Volume 2014 | Article ID 145087 | https://doi.org/10.1155/2014/145087

Thermoelastic and Pyroelectric Couplings Effects on Dynamics and Active Control of Smart Piezolaminated Beam Modeled by Finite Element Method

M. Sanbi,¹R. Saadani,²K. Sbai,²and M. Rahmoune²

Academic Editor: Marcelo A. Trindade

Received19 Jul 2014

Revised13 Oct 2014

Accepted27 Oct 2014

Published24 Nov 2014

Abstract

Smart structures with integrated sensors, actuators, and control electronics are of importance to the next generation high-performance structural systems. In this study, thermopiezoelastic characteristics of piezoelectric beam continua are studied and applications of the theory to active structures in sensing and optimal control are discussed. Using linear thermopiezoelastic theory and Timoshenko assumptions, a generic thermopiezoelastic theory for piezolaminated composite beam is derived. Finite element equations for the thermopiezoelastic media are obtained by using the linear constitutive equations in Hamilton's principle together with the finite element approximations. The structure consists of a modeling of cantilevered piezolaminated Timoshenko beam with integrated thermopiezoelectric elements between two aluminium layers. The structure is modelled analytically and then numerically and the results of simulations are presented in order to visualize the states of their dynamics and the state of control. The optimal control LQG accompanied by the Kalman filter is applied. The effects of thermoelastic and pyroelectric couplings on the dynamics of the structure and on the control procedure are studied and discussed.
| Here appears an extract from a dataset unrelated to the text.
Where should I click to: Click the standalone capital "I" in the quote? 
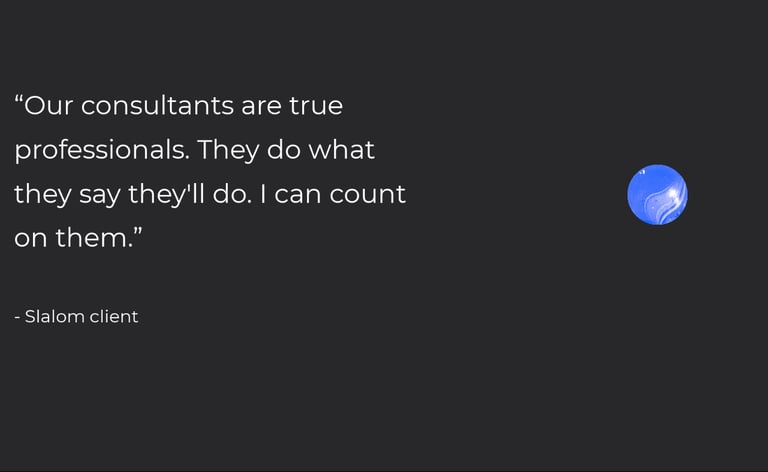pyautogui.click(x=262, y=194)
We show that the control procedure cannot be perturbed by applying a thermal gradient and the control can be applied at any time during the period of vibration of the beam.

1. Introduction

In the development of distributed sensors, actuators, and thin-film devices, thin layer piezoelectrics (either laminated, deposited, or embedded) are of importance in many applications, for example, dynamic measurement, control, actuation, and so forth. In case studies of electromechanical coupling and implementation of the finite element method, several studies have been the subject of research on the topic covered in this paper. Aldraihem and Khdeir [1] have studied smart beams with extension and thickness-shear piezoelectric actuators. Trindade et al. [2] have investigated the piezoelectric active vibration control of damped sandwich beams. Gabbert et al. [3] have implemented the modeling, control, and simulation of piezoelectric smart structures using finite element method and optimal LQ control. Raja et al. [4] have analysed the active vibration control of composite sandwich beams with piezoelectric extension-bending and shear actuators. Moita et al. [5] have studied the active control of adaptative laminated structures with bonded piezoelectric sensors and actuators. Manjunath and Bandyopadhyay have used the technique of fast output sampling feedback in the control of vibrations in SISO based Timoshenko structures [6, 7]. Trindade and Benjeddou [8] have evaluated and optimized the effective electromechanical coupling coefficients of piezoelectric adaptive structures.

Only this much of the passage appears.